Your Series A announcement opened doors. Now use them.
The journalist relationship window. Every journalist who covered your funding round is now warm. They know who you are, they’ve written about you positively, they’ll take your call. This window lasts roughly 90 days before it cools. Use it: offer follow-up data, exclusive access to product launches, interviews with your CEO on market trends.
Thought leadership. You just demonstrated that smart investors believe in your thesis. Now prove it. What does your CEO know about your market that nobody else knows? Package it: op-eds, LinkedIn essays, speaking at industry events, guest appearances on relevant podcasts. One piece per month that positions your founder as the authoritative voice in your space.
Product milestone cadence. Plan your next 3-4 product announcements to land in the 3-6 months following your Series A. Each one is an excuse to go back to the journalists who covered your funding with something new. The story is: here’s what we promised, and here’s what we built.
The hiring story. Series A companies are typically in aggressive hiring mode. Hiring announcements at scale — “we’re opening a Berlin engineering office” or “we’ve hired a former Google exec as CPO” — are legitimate news items that keep your name in print between product launches.
When to start thinking about PR infrastructure
Pre-Series A, PR is a founder activity. Post-Series A, that starts to become a bottleneck.
The indicators that you need more PR infrastructure:
- You’re getting inbound press inquiries you don’t have time to handle properly
- You’re missing story opportunities because nobody is proactively pitching
- Your competitors are getting coverage for stories you had first
Your options in order of investment:
- AI-powered journalist research tools like Presskid — handle the discovery and matching work that previously required an agency or dedicated hire.
- Fractional PR consultant — a senior PR professional at 10-20 hours per week, typically €2,000-€4,000/month. Good for strategy and relationships without agency overhead.
- Boutique PR agency — €4,000-€8,000/month. Justified when you have consistent news flow and the budget to match.
- In-house PR hire — makes sense at Series B+ when volume justifies a full-time role.

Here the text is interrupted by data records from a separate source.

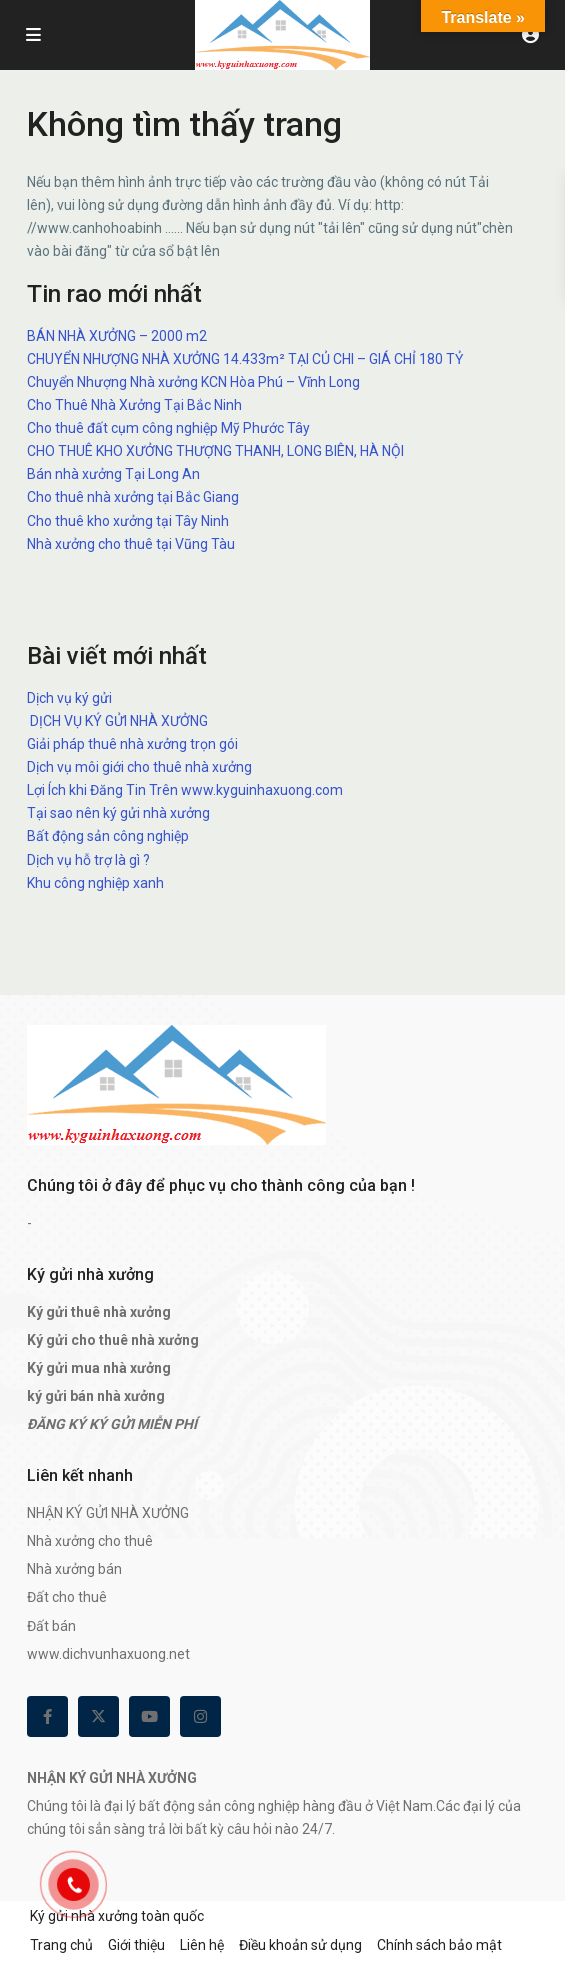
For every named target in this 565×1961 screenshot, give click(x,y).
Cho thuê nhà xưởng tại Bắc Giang (133, 497)
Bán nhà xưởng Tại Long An (113, 474)
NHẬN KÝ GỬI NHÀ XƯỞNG (108, 1513)
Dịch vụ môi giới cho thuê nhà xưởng (139, 767)
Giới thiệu (136, 1945)
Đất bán (51, 1626)
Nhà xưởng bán (74, 1569)
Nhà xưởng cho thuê (90, 1541)
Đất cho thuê (67, 1597)
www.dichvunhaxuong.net (108, 1654)
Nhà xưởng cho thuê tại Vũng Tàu (131, 544)
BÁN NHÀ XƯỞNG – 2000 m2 (117, 336)
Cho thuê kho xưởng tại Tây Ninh (128, 521)
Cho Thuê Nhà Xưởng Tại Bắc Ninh (134, 405)
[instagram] (200, 1716)
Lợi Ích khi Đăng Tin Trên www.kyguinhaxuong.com (185, 790)
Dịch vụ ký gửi (69, 698)
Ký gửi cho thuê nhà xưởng (113, 1340)
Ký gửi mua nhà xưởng (99, 1368)
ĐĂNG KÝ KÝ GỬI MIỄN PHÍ (112, 1424)
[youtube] (149, 1716)
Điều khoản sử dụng (300, 1945)
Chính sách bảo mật (439, 1945)
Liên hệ (202, 1945)
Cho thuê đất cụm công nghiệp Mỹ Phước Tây (168, 428)
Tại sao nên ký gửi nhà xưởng (118, 813)
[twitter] (98, 1716)
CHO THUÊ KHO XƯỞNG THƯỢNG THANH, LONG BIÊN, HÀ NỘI (215, 451)
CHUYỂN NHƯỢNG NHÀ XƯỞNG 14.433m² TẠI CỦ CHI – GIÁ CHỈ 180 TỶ (245, 359)
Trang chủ (61, 1945)
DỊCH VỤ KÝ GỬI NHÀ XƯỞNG (117, 721)
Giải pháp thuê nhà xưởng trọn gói (132, 744)
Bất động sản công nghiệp (108, 836)
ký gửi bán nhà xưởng (96, 1396)
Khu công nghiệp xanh (95, 883)
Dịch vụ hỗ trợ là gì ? (88, 860)
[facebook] (47, 1716)
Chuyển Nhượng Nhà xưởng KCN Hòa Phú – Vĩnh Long (193, 382)
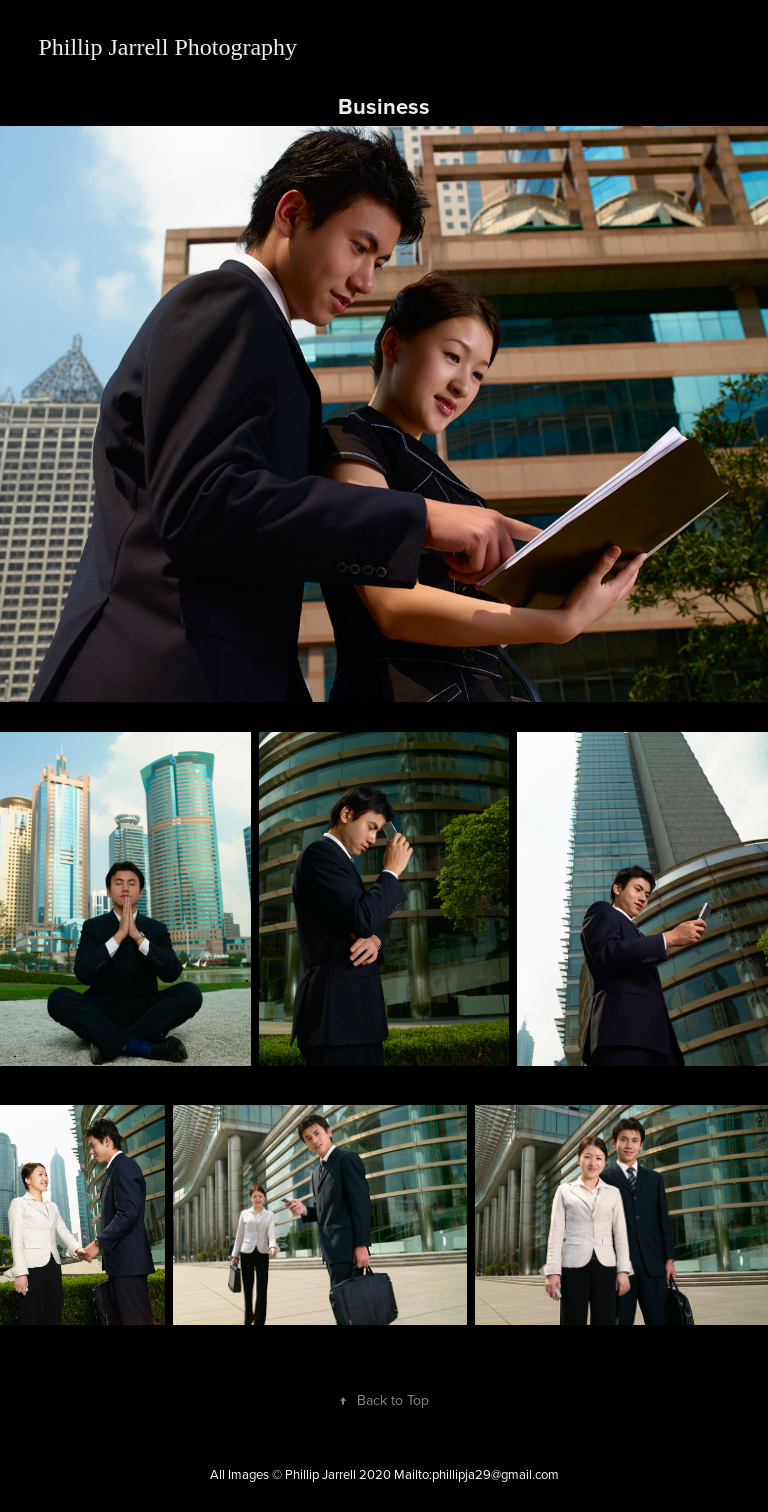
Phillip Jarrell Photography (167, 47)
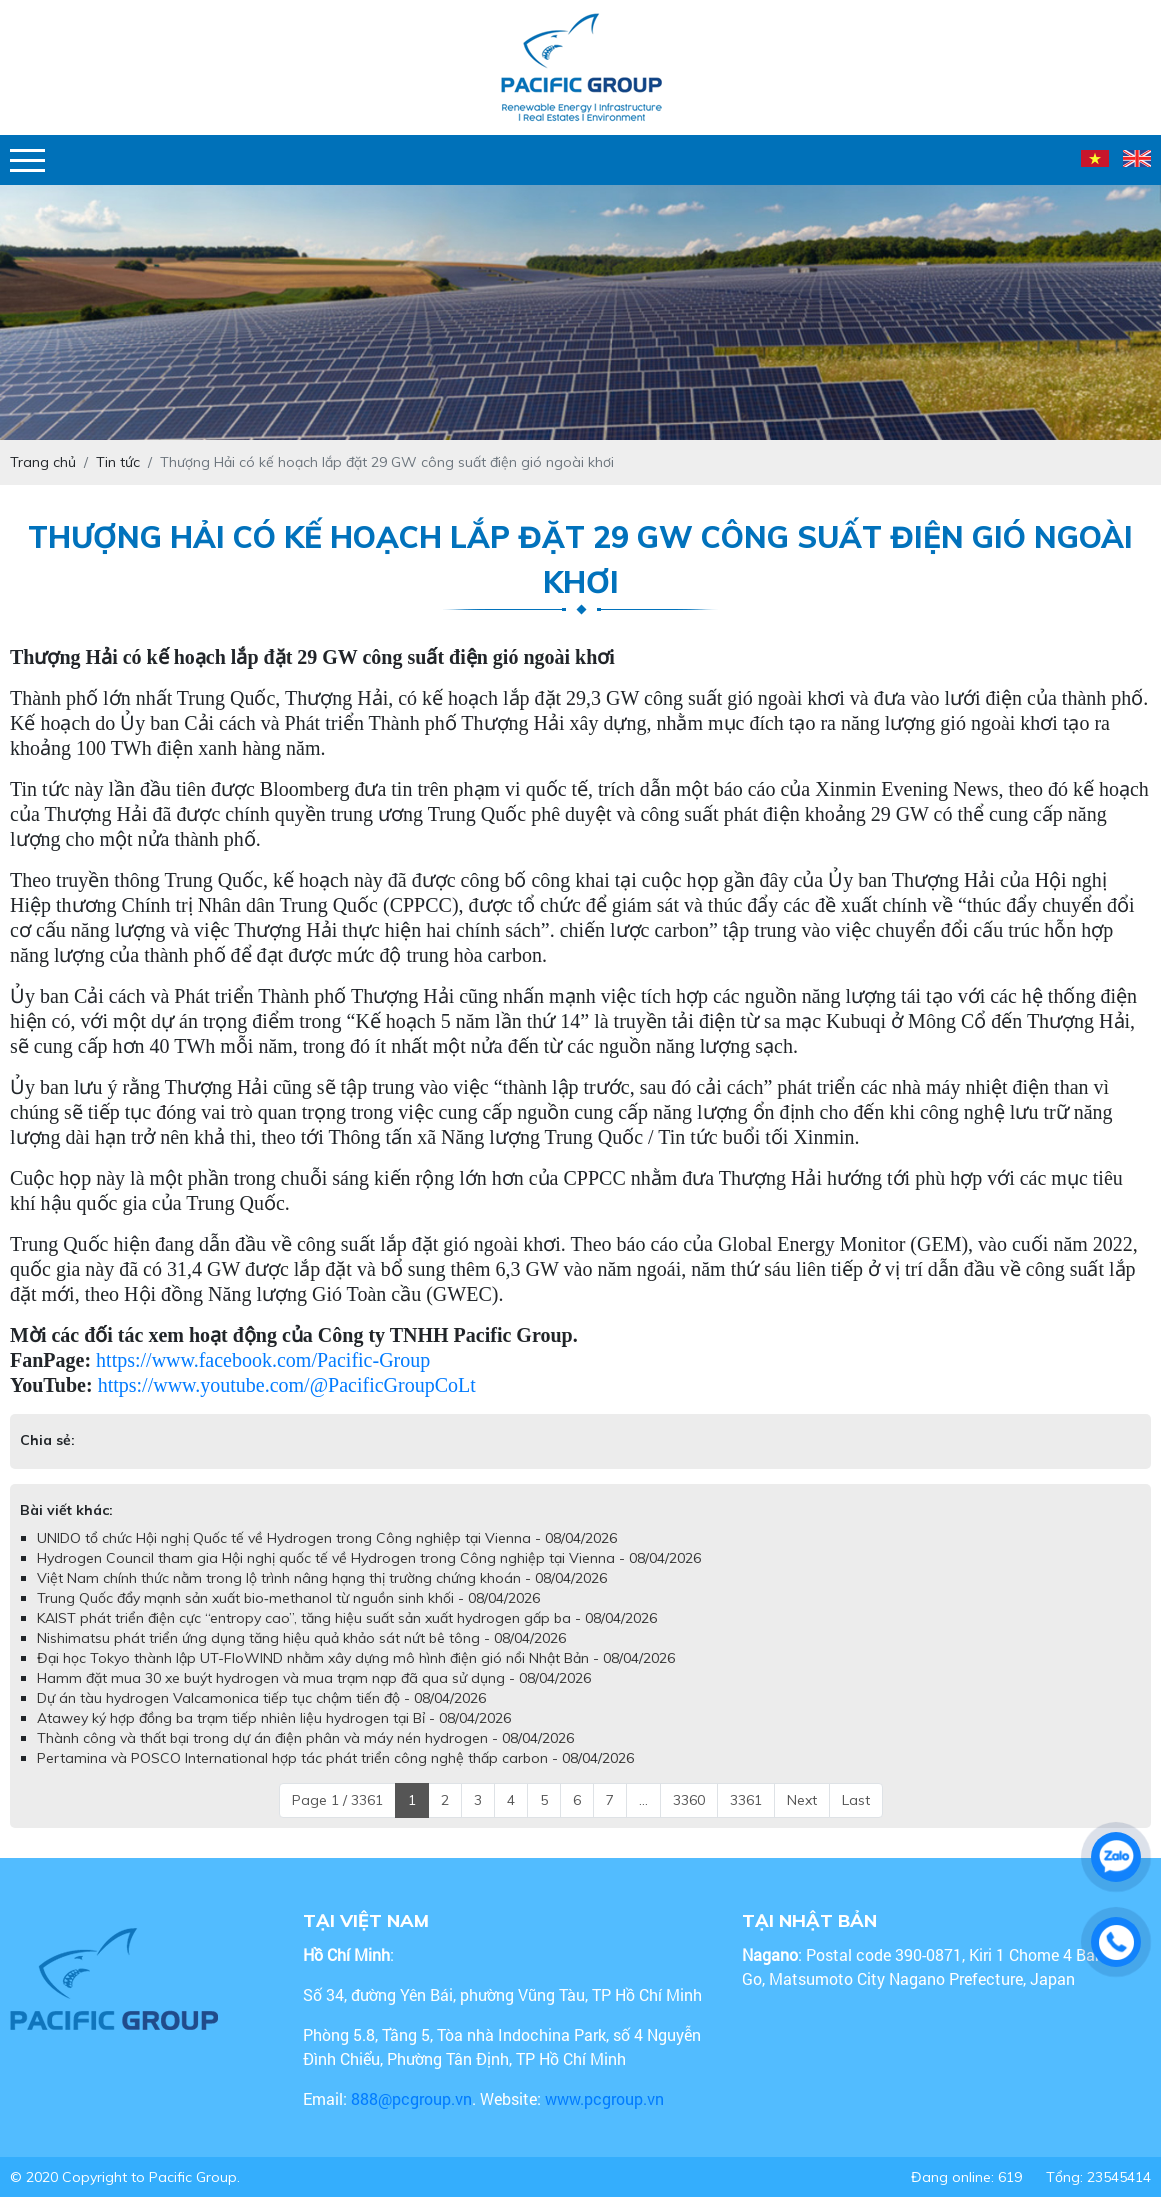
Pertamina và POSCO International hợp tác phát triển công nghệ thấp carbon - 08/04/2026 (335, 1758)
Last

The metric that actually matters
Most PR metrics are vanity: clip counts, media impressions, domain authority of coverage. Useful for reporting to a board, meaningless for actual decisions.
The metric that matters post-Series A: inbound journalist inquiries per month. Journalists reaching out to you — for comment, for data, as sources for broader stories — is the leading indicator of brand authority. When journalists think of your space, they should think of your company first.
Build toward that. Everything else follows.